Die Autoren haben längst alle nur denkbaren Schattierungen ausprobiert. Früher reichte es, einen Kommissar "unkonventionell" ermitteln zu lassen; heute muss seine Vorgehensweise derart extravagant sein, dass er in den Augen seiner Mitarbeiter eine Macke hat. Deshalb staunt die brave Prager Polizistin Klára nicht schlecht, als der Kollege aus Deutschland mit den Tatverdächtigen ein Theaterstück aufführt. Der Mann ist die Hauptfigur der neuen "Prag-Krimis" und heißt Jan Koller, ein Name, bei dem vor allem die Fans von Borussia Dortmund zunächst mal an einen ziemlich erfolgreichen tschechischen Mittelstürmer denken werden. Einzige Parallele zwischen dem Kicker und dem Kommissar ist jedoch die Tatsache, dass beide gebürtige Tschechoslowaken sind. Der Ermittler hatte in seiner Kindheit ein offenbar traumatisierendes Erlebnis; entsprechende Alpträume deuten an, dass es da noch Einiges aufzuarbeiten gibt.

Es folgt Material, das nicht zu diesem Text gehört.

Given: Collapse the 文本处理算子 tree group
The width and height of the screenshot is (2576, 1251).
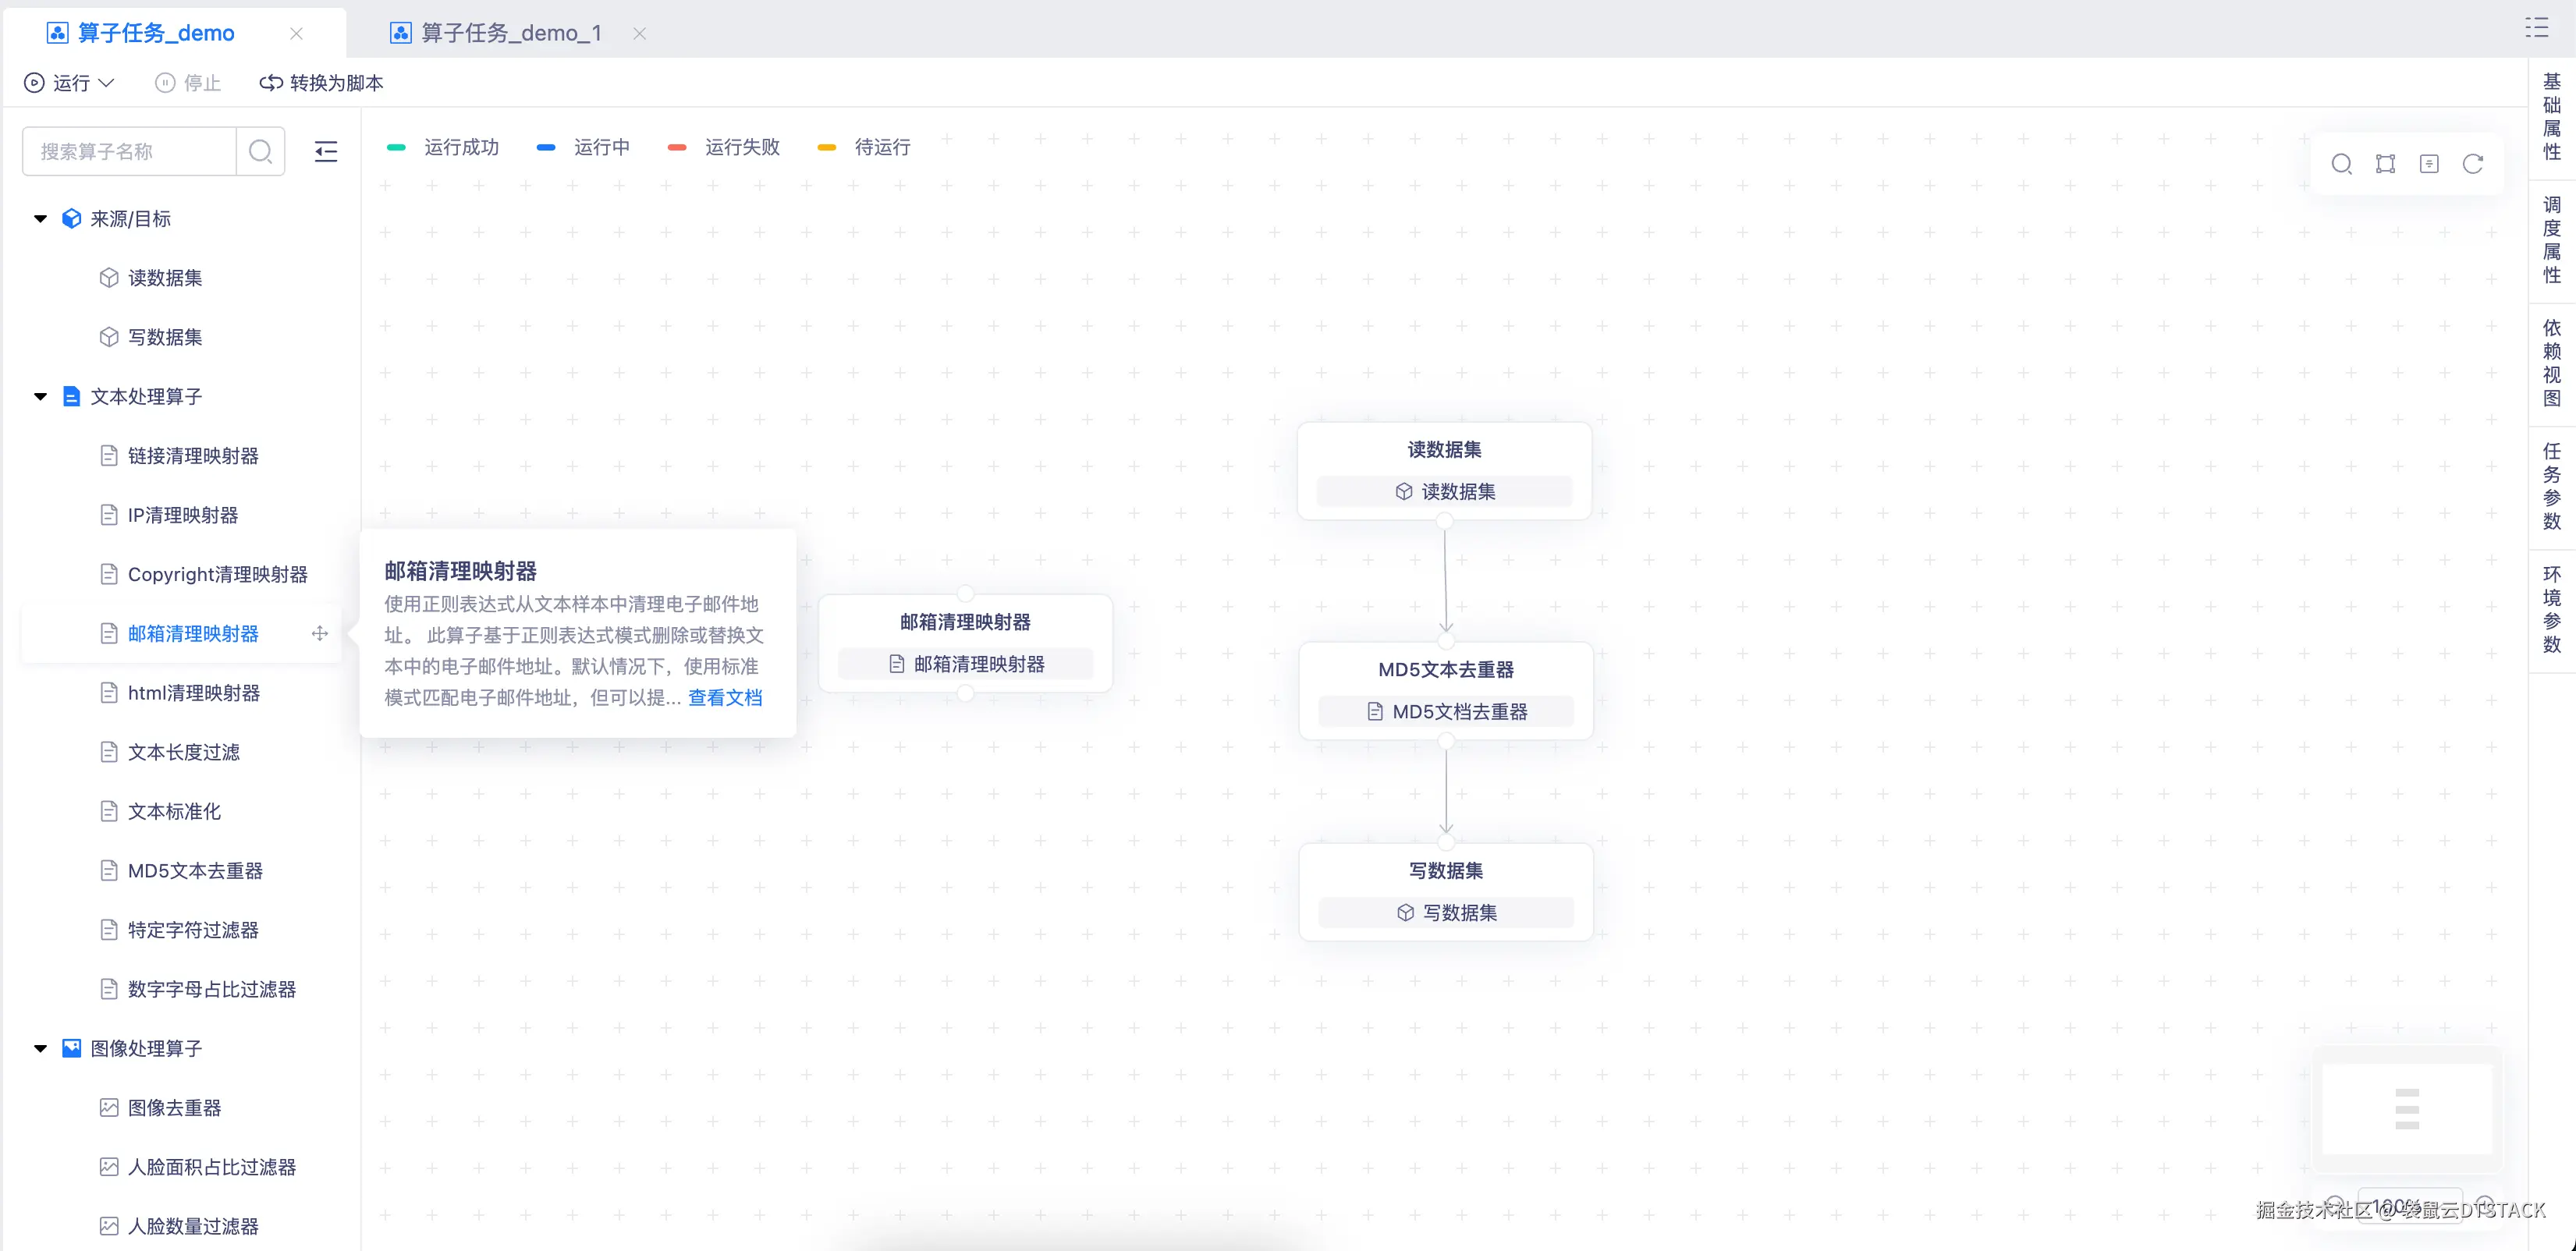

Roeland Wiesnekker, ohnehin wie geschaffen für Figuren, die ein bisschen neben der Spur sind, ist die perfekte Besetzung für den deutschen BKA-Kommissar, der nach Prag geschickt wird, weil dort die Leiche seines Freundes und früheren Partners Frank Müller gefunden worden ist. Und weil Dirk Borchardt diese Rolle selbstredend nicht nur für die Szene in der Rechtsmedizin übernommen hat, ist klar, dass die Drehbuchautoren (Jaroslav Rudiš, Martin Behnke, Felix Benesch) viel mit Rückblenden arbeiten werden. Wie sie das tun, ist allerdings eine in der Tat originelle Idee, zumal die beiden Zeitebenen kunstvoll miteinander verwoben sind: Müllers letzter Lebensabend war der Junggesellenabschied seines Bruders Jörg (Hendrik Heutmann). Um den Beteiligten langwierige Vernehmungen zu ersparen, schlägt Koller vor, die Feierlichkeiten minutiös zu rekonstruieren, wobei er selbst die provokante Rolle des toten Müller übernimmt. Der Kollege war Kunstfälschern auf der Spur, und es ist natürlich kein Zufall, dass fast alle Beteiligten aus dem Kunstgewerbe stammen: Jörg ist Maler, Galerist Radek (Arnd Klawitter) verkauft die Bilder, ihr gemeinsamer Freund René (Tom Keune) ist Kunsthistoriker und stellt für Radek Expertisen aus. Fünfter im Bunde war Sven (Max Hegewald), Franks Sohn; später stieß noch Jörgs Verlobte Jitka (Alina Levshin) dazu.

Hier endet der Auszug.